═════ Data supplied

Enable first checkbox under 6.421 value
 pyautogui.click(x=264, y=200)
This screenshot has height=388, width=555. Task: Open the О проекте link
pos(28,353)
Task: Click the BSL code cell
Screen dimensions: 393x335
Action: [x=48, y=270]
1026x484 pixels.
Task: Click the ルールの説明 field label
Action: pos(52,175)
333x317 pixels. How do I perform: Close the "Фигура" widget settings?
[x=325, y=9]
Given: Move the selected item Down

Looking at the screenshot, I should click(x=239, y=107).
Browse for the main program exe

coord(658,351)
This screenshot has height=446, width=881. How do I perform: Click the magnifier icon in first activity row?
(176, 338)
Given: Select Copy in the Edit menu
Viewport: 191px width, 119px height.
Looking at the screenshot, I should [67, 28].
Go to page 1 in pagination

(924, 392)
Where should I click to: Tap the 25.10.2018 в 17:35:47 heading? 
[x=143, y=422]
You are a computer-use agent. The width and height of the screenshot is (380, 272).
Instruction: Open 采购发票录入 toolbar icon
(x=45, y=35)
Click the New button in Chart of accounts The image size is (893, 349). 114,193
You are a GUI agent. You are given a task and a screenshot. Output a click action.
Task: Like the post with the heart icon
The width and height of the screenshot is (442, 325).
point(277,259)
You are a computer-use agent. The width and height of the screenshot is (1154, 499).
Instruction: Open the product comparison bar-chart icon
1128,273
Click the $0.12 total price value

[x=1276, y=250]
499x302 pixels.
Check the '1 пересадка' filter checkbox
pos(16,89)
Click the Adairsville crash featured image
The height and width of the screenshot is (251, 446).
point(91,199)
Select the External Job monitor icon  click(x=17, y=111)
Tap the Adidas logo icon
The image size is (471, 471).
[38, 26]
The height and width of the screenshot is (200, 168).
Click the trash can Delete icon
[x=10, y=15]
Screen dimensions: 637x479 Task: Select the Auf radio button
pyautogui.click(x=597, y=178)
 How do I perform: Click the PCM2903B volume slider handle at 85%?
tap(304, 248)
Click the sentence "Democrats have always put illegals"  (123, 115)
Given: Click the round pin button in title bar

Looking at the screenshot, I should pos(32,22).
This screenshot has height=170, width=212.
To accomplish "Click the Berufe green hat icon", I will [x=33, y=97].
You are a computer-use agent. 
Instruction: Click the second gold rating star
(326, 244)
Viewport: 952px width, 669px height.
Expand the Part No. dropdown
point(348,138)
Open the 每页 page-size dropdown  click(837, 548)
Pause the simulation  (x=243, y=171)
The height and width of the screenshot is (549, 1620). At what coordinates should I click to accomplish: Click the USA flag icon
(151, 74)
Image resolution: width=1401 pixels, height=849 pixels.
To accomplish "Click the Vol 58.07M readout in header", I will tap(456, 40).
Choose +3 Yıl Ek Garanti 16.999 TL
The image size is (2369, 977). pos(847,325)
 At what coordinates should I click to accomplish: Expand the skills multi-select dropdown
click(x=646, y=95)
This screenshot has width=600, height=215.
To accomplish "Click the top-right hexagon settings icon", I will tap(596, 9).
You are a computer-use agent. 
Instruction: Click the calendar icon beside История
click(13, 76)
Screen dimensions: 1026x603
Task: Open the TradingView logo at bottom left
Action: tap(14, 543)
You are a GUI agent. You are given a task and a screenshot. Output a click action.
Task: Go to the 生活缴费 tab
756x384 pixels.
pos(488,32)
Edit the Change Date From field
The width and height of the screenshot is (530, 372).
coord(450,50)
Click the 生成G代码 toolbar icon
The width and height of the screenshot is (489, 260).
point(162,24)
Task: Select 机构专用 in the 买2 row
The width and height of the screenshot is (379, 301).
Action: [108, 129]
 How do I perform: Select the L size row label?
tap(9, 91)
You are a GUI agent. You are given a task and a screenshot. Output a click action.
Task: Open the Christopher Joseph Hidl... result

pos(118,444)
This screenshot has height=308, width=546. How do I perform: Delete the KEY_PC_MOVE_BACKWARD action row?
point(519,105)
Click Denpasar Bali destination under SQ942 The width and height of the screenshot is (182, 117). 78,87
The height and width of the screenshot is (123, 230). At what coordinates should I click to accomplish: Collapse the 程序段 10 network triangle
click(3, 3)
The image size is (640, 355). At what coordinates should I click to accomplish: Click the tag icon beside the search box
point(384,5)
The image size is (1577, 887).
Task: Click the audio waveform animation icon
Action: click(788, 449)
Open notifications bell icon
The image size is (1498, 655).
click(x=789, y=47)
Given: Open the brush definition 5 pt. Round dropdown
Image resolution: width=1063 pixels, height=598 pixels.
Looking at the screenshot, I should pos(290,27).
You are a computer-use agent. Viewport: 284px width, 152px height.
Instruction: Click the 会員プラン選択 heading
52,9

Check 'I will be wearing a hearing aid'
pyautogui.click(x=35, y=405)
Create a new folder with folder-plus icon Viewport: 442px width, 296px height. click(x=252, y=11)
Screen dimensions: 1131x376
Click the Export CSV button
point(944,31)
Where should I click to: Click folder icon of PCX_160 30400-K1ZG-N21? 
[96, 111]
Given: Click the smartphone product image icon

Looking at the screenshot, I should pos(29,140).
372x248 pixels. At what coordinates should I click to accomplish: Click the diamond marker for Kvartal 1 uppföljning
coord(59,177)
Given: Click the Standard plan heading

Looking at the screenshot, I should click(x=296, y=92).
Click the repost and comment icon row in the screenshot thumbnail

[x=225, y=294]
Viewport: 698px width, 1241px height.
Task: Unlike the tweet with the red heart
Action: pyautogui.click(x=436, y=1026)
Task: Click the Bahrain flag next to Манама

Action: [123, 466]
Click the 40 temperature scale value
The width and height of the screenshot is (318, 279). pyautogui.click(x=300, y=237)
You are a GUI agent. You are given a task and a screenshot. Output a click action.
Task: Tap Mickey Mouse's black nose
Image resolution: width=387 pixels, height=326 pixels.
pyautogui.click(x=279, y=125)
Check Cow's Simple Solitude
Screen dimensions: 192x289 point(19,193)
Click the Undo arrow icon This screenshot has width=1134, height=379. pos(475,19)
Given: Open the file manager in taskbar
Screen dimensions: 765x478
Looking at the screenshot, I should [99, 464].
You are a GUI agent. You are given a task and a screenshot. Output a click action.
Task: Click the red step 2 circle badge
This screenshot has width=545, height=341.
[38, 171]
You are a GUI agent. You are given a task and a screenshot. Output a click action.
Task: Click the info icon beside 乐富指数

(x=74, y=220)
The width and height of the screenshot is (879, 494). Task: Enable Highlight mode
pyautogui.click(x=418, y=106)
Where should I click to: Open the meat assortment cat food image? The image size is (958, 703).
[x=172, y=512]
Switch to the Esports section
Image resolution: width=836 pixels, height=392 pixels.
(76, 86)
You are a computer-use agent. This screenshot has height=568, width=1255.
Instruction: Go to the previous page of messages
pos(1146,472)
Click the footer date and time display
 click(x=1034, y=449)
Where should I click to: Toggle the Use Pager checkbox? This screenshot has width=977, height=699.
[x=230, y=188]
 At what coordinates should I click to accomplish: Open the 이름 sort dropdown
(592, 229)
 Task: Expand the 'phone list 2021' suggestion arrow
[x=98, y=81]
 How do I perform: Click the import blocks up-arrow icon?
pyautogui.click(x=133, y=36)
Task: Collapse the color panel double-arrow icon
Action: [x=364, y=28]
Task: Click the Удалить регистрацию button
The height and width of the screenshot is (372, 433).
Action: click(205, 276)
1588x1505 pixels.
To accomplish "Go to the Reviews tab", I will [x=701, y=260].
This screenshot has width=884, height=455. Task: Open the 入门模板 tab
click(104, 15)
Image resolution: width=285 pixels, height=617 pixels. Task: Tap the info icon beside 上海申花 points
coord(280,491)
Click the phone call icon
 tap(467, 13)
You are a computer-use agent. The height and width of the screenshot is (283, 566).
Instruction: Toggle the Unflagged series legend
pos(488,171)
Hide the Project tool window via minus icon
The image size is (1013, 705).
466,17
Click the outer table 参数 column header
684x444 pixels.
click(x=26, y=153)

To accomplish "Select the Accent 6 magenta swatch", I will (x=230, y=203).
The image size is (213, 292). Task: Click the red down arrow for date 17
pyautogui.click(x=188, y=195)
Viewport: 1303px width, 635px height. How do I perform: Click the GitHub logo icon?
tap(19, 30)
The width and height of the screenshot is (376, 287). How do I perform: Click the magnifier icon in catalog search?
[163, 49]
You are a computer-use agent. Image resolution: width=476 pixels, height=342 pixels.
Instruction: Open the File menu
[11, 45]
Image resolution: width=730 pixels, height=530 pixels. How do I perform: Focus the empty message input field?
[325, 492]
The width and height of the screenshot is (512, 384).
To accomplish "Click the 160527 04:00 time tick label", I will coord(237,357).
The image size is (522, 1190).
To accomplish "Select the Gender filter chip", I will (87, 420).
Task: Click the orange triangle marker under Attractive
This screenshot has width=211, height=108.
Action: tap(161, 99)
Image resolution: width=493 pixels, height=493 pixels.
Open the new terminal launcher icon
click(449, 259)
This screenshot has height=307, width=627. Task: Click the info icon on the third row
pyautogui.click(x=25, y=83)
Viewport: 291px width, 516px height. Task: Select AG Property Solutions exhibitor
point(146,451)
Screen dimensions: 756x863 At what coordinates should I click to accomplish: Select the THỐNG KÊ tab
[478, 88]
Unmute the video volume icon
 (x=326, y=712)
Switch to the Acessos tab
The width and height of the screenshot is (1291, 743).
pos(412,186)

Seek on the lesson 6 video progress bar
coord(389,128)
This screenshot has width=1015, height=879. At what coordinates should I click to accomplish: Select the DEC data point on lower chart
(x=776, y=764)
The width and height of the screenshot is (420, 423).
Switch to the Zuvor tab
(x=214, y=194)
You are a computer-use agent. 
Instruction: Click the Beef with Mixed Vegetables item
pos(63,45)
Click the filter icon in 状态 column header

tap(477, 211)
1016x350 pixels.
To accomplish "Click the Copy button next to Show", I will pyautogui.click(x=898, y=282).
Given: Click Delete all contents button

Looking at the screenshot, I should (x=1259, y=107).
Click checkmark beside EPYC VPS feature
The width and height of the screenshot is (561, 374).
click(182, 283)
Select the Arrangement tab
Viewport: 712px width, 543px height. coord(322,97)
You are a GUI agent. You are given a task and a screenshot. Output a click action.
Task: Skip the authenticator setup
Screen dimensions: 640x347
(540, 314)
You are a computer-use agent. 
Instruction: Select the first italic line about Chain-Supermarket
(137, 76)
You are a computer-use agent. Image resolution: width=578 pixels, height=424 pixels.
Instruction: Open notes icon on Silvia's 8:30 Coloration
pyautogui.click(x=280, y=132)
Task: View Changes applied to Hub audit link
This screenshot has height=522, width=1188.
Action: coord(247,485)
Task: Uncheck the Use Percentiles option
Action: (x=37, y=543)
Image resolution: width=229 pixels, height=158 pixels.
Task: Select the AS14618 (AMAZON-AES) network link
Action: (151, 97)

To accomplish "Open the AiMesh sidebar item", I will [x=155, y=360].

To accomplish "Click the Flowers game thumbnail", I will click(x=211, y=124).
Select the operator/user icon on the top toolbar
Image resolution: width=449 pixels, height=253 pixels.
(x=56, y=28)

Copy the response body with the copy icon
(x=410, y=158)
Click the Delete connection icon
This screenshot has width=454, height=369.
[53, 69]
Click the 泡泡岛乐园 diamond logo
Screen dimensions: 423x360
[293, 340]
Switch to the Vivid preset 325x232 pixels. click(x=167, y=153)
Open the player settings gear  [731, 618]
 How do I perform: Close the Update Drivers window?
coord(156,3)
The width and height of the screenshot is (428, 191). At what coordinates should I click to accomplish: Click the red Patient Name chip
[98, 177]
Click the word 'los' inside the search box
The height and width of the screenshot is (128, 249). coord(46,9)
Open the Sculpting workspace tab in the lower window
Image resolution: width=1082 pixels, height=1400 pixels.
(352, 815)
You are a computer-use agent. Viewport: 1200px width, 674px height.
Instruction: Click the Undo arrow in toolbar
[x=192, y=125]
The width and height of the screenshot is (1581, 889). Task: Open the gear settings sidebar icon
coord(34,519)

══════════

__To do__:
Please transcribe exactly the lines above from the line that has "This screenshot has height=446, width=881." up to and including the line that has "499x302 pixels."; no other line belongs in the answer.

__Answer to this problem__:
This screenshot has height=446, width=881. How do I perform: Click the magnifier icon in first activity row?
(176, 338)
Given: Select Copy in the Edit menu
Viewport: 191px width, 119px height.
Looking at the screenshot, I should [67, 28].
Go to page 1 in pagination

(924, 392)
Where should I click to: Tap the 25.10.2018 в 17:35:47 heading? 
[x=143, y=422]
You are a computer-use agent. The width and height of the screenshot is (380, 272).
Instruction: Open 采购发票录入 toolbar icon
(x=45, y=35)
Click the New button in Chart of accounts The image size is (893, 349). 114,193
You are a GUI agent. You are given a task and a screenshot. Output a click action.
Task: Like the post with the heart icon
The width and height of the screenshot is (442, 325).
point(277,259)
You are a computer-use agent. The width and height of the screenshot is (1154, 499).
Instruction: Open the product comparison bar-chart icon
1128,273
Click the $0.12 total price value

[x=1276, y=250]
499x302 pixels.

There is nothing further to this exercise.